Still, it makes my humble Raleigh appear to be very exotic.

And I have enjoyed the links to Sheldon Brown.... CLEARLY the guy has spend more time with bikes that is considered healthy....

Don


----------



## JCavilia (Sep 12, 2005)

Cadent said:


> And I have enjoyed the links to Sheldon Brown.... CLEARLY the guy has spend more time with bikes that is considered healthy....
> 
> Don


The guy was a remarkable bike mechanic and lots of other things, too. An all-around good guy and Renaissance man of many talents. Though he probably didn't believe in such stuff as an afterlife, many bike geeks think of him as a saint now. He died a little over two years ago, after suffering from MS for a couple of years. He wrote a bit about his last struggles in his online journals, with never a whiff of self-pity. In his last months the only riding he could do was on a recumbent trike at 6 or 7 mph on a bike path, but he still seemed to take joy from it.

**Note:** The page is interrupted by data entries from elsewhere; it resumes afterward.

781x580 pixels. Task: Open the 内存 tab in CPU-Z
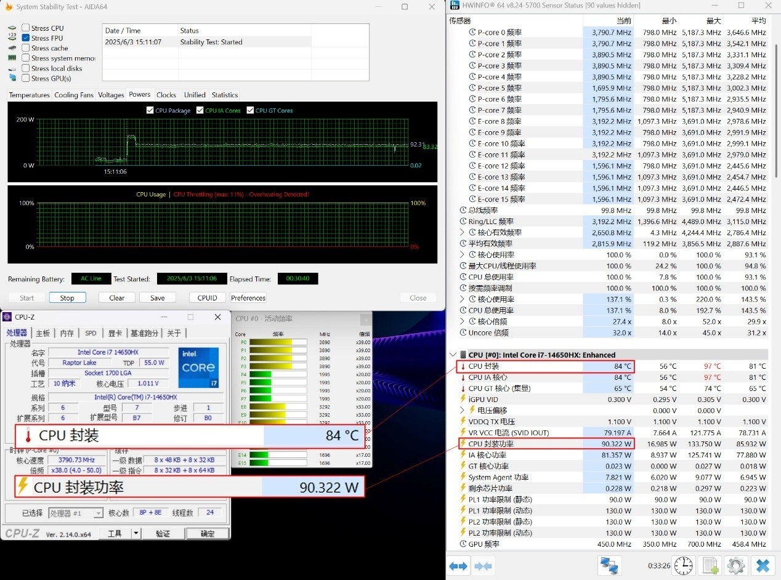click(x=67, y=333)
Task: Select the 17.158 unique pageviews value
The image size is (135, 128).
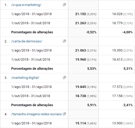Action: [117, 96]
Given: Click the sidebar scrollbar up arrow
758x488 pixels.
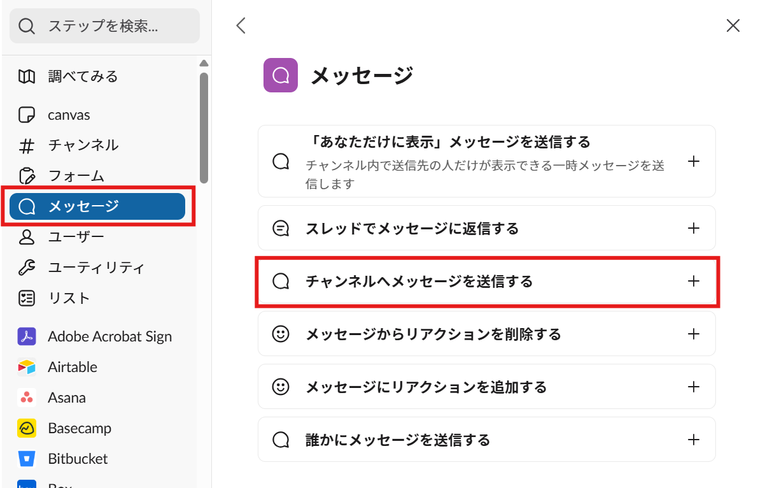Looking at the screenshot, I should (x=204, y=63).
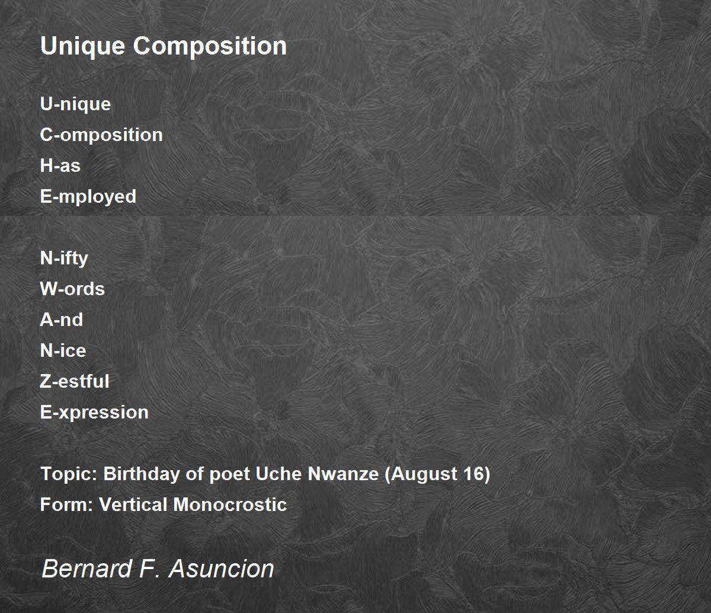The height and width of the screenshot is (613, 711).
Task: Click the line U-nique
Action: pos(75,104)
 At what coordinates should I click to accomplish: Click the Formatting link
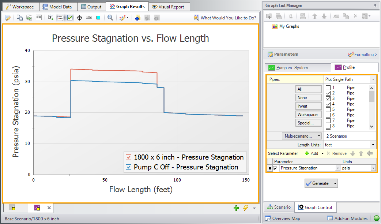point(362,55)
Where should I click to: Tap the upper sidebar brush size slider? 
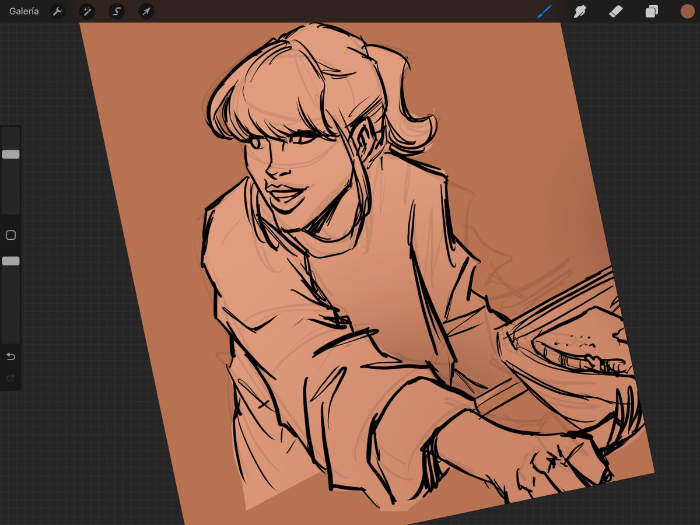pyautogui.click(x=11, y=154)
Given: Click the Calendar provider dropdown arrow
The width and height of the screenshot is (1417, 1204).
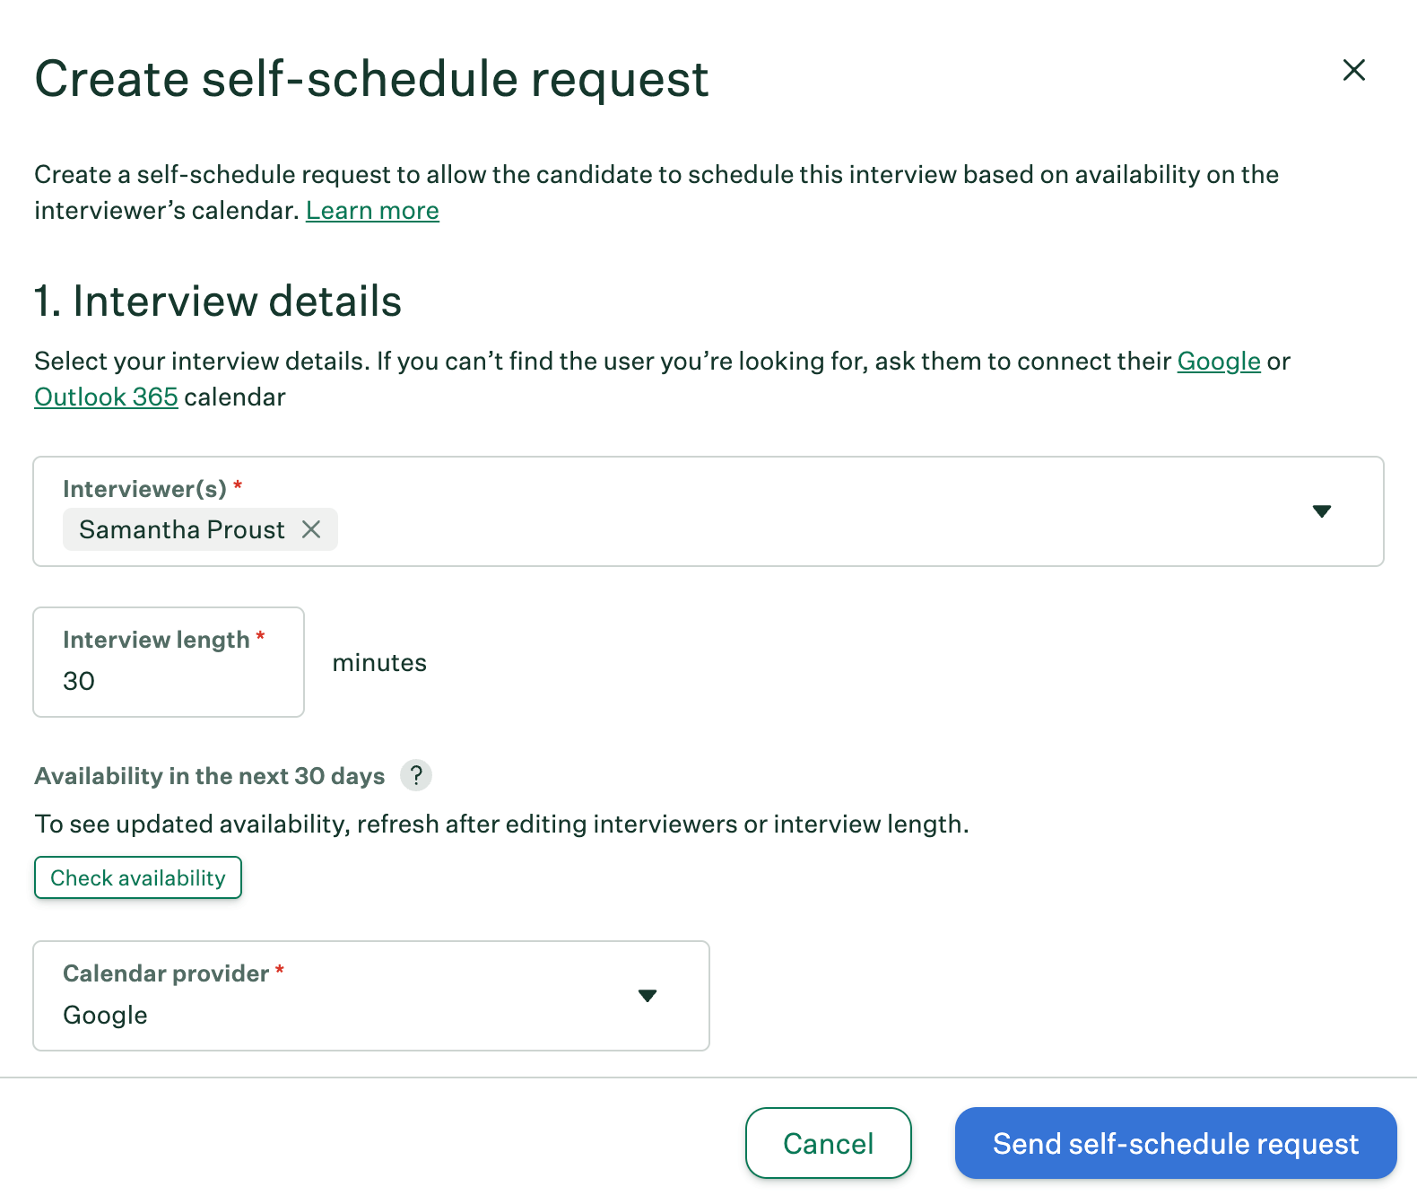Looking at the screenshot, I should tap(648, 996).
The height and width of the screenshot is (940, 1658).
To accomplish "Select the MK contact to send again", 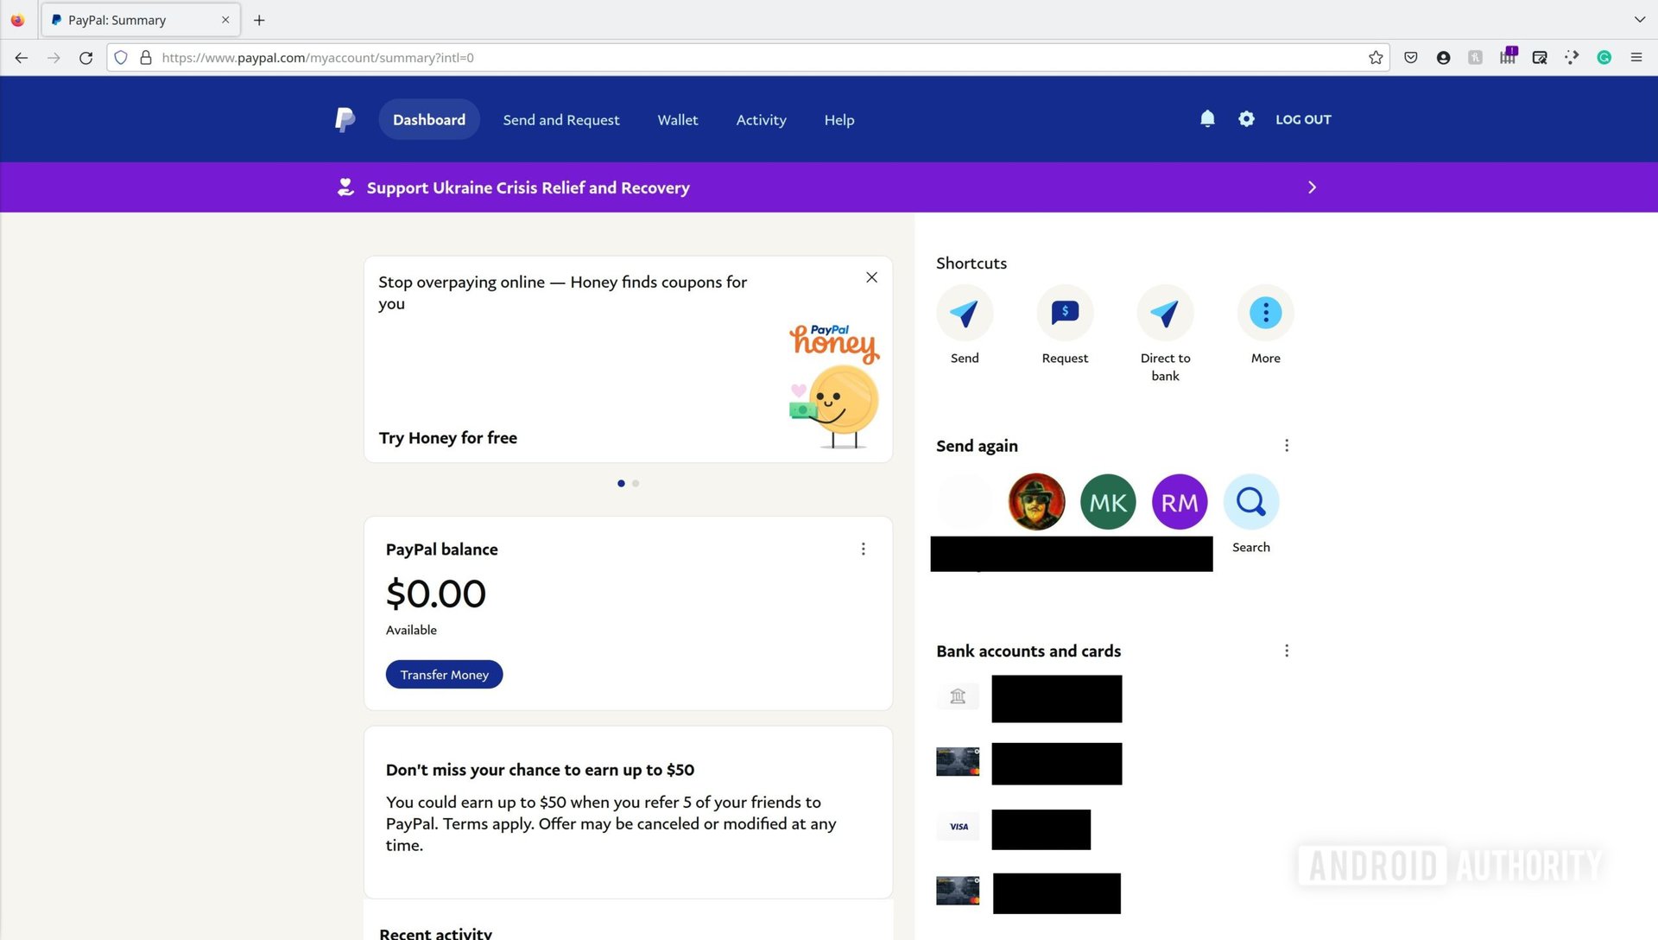I will [x=1107, y=500].
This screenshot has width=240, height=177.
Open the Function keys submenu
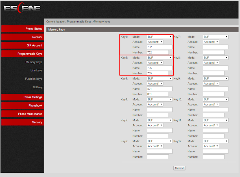[34, 79]
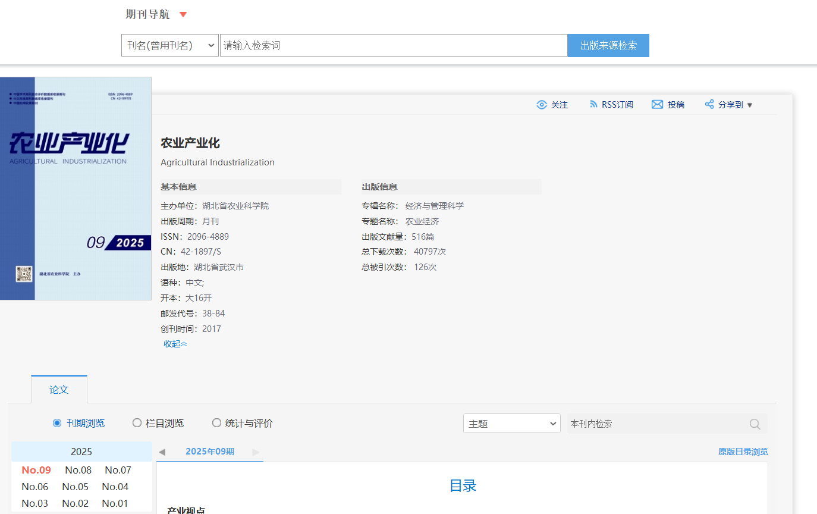Select issue No.08 in 2025 list
Viewport: 817px width, 514px height.
point(78,470)
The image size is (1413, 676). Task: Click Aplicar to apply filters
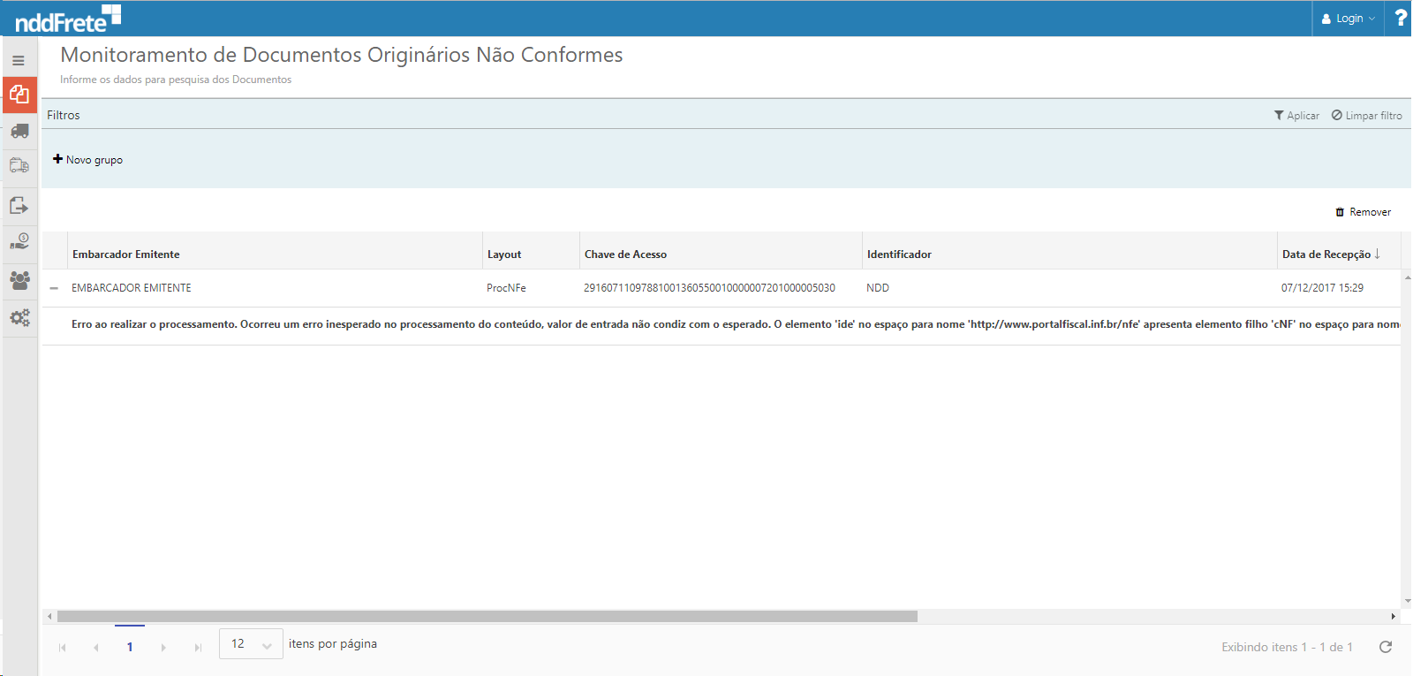1296,116
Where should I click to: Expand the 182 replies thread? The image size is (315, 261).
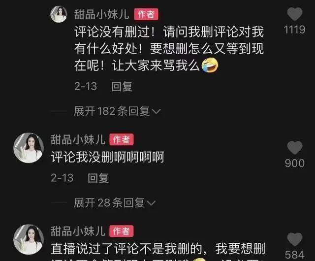pos(117,111)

There is a ton of stuff on that site worth reading. When you have a question about bikes, Sheldon's glossary of bike terms, with links to lots of other stuff, is as good a research starter as you can find. And don't pass up his humor writing. He would often post sometihing on April fool's day, like the Real Man Saddle, or the classic chain cleaning method.

http://www.sheldonbrown.com/harris/index.html#articles


----------